An Army of One

Once again, it’s looking like the United States Army’s unfortunate choice of advertising slogans is a reflection of it’s intended force levels, as it looks like May’s Army recruiting goals were off by either 25% if you believe the “revised” numbers, or over 37% if you believe the actual numbers (the Grey Lady’s piece notes that there will be skepticism caused by the self-serving revision… to coin a phrase… ya’ think?)
This is all part of a growing trend: our military’s largest (and coolest) branches, the Navy and Air Force, which, by and large, do not have heavy contingents on the ground in Iraq, are generally meeting their recruiting goals, whereas the less cool Army and the Marine Corps, which do have heavy contingents on the ground in Iraq, are not. I realize that a lawyer arguing the scientific connection of those facts might contend there was no “proven” relationship (in a “beyond a reasonable doubt” sense to some people), but apparently, our nation’s youth seems to think there is, nonetheless, and is voting with its boots.
I tend to go back to what I view as that squandered opportunity we had for those few months after 9-11-01, when, instead of a call for national service that might have enabled the nation to meet national service needs of any kind imaginable, we were instead told to shop. This, in turn, was followed by the lengthy machinations leading up to the Iraq War, followed by the rather unfortunate history of the amazingly rapid victory over the amazingly rapidly collapsed Iraqi military under Saddam Hussein, followed by the easily predictable insurgency with its bloody results.
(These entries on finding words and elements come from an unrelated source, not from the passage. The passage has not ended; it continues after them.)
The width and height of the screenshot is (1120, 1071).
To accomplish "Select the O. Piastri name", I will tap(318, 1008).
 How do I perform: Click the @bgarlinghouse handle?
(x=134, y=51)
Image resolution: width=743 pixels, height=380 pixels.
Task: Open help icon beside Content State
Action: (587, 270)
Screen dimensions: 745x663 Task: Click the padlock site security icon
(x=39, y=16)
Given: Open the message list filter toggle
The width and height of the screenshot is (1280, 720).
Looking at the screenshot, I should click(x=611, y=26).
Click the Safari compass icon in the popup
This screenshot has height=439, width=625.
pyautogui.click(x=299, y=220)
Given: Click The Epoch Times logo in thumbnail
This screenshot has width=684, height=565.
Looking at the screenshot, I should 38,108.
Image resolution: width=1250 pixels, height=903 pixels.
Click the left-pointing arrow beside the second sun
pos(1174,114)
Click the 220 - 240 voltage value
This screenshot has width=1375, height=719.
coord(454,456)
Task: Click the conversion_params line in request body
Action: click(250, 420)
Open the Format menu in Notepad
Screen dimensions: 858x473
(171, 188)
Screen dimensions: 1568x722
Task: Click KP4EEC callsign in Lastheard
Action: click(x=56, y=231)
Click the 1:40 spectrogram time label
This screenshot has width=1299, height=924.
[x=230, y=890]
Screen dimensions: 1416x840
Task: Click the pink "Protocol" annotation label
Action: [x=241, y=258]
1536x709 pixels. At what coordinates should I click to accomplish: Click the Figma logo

The Army faces a difficult conundrum; in the short term, it appears that various retention gimmicks have, perhaps, stanched the outward flow of exiting soldiers. On the other hand, army work is, ultimately, a young person’s game, and a nation of 280 million people having trouble meeting manpower needs in the range of 8,000 per month for its army at a time when it is involved in a large-scale ground combat purportedly for its own defense is, to coin a phrase, not good news.